Single-threaded implementation of RMA for shared memory
------------------------------------------------------------------------
Basic Assumptions
* All of the local windows associated with the specified window object
are located in and accessible through shared memory.
* All processors involved in the communicator are homogeneous.
* Only basic datatypes are supported.
------------------------------------------------------------------------
General Notes
------------------------------------------------------------------------
Data Structures
------------------------------------------------------------------------
MPID_shm_Win_create
* If the shared memory is not cache coherent, the initialize the
preceding put flag
If the local window is located in non-cache coherent shared memory,
then we need to track put operations to the local window which
(might) have occurred since the last fence. This tracking is
required so that cache lines associated with the local window can be
invalidated, ensuring that the local process sees the changes.

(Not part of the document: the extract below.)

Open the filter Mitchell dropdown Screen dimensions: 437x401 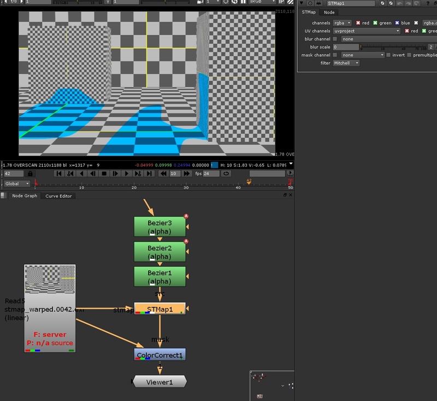pyautogui.click(x=346, y=63)
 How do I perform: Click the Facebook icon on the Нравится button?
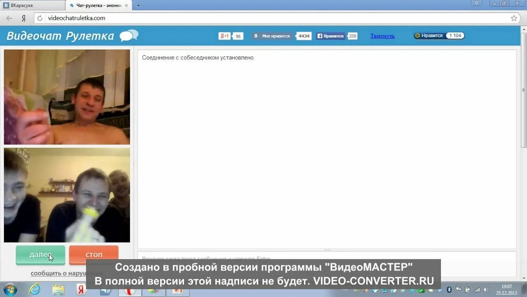pyautogui.click(x=319, y=36)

Q: Can puts happen before the first fence? In other words, is an
exposure epoch implicitly opened as part of the window creation
process?
* Initialize the inter-process (shared memory) mutex
Mutexes are required in order to ensure that accumulate operations
on any given element (basic datatype) in the local window are
atomic.
NOTE: multiple mutexes may be needed if the local window is broken
into multiple regions. For details, see the discussion in
MPID_shm_Accumulate().
------------------------------------------------------------------------
MPID_shm_Win_fence
* If the shared memory is not cache coherent, flush cache and/or write
buffer as necessary
If the shared memrory is not cache coherent and stores were
performed to the local window, then (depending on the
architecture specifics and the RMA implementation) we might need
to perform the following operations.
1) if system is using a write-back caching strategy, then flush
the cache
2) flush the write buffer
NOTE: It may be possible to defer these operations when
NOSUCCEED is also supplied. It's currently unclear if this
would be beneficial.
* barrier
We need a barrier to ensure that all remote puts and local stores to
the local window have completed so the results are available to
operations performed after the fence operation. We also
need to ensure that any remote gets and local loads from the local
window are complete before any future remote puts or local stores
are allowed to affect the local window.
* If the shared memory is not cache coherent
* invlidate cache
If the shared memrory is not cache coherent and RMA puts were
performed to the local window, then (depending on the
architecture specifics and the RMA implementation) we might to
invalidate any cache lines associated with the shared memory
bound to this window.
* set (or clear) preceding put flag based on the assertions
NOTE: To reduce unncessary cache and write buffer flushes, the
barrier (above) could be replaced with an alltoall gather of the
operation occuring between node pairs. Using this information, we
could eliminate flushes except when an operation actually affected
the local window.
------------------------------------------------------------------------
MPID_shm_Get
* Copy data directly from the target buffer (located in shared memory)
to the origin buffer.
------------------------------------------------------------------------
MPID_shm_Put
* Copy data directly from the the origin buffer to the target buffer
(located in shared memory).
------------------------------------------------------------------------
MPID_shm_Accumulate
* Lock target local window
The standard says that operations on elements (basic datatypes) need
to be atomic, but the entire accumulate operation need not be atomic
with repsect to other accumulate operations. The simple solution is
to lock the whole window when performing an operation; however this
ensures that operations are serialized which will seriously hurt
performance when multiple processes/threads are attempting to
accumulate data into a single window (or even a single large buffer
in that window).
TODO: Develop an algorithm for performing the operations when the
local window is broken into multiple regions, with a mutex per
region. Care must be taken to ensure that if an element spans two
regions, then the mutexes for both regions must be locked before the
operation is performed on that element. Performing these lock
operations is likely to be somewhat expensive, so we will want a
tuneable parameter for specifying the minimum size of a region.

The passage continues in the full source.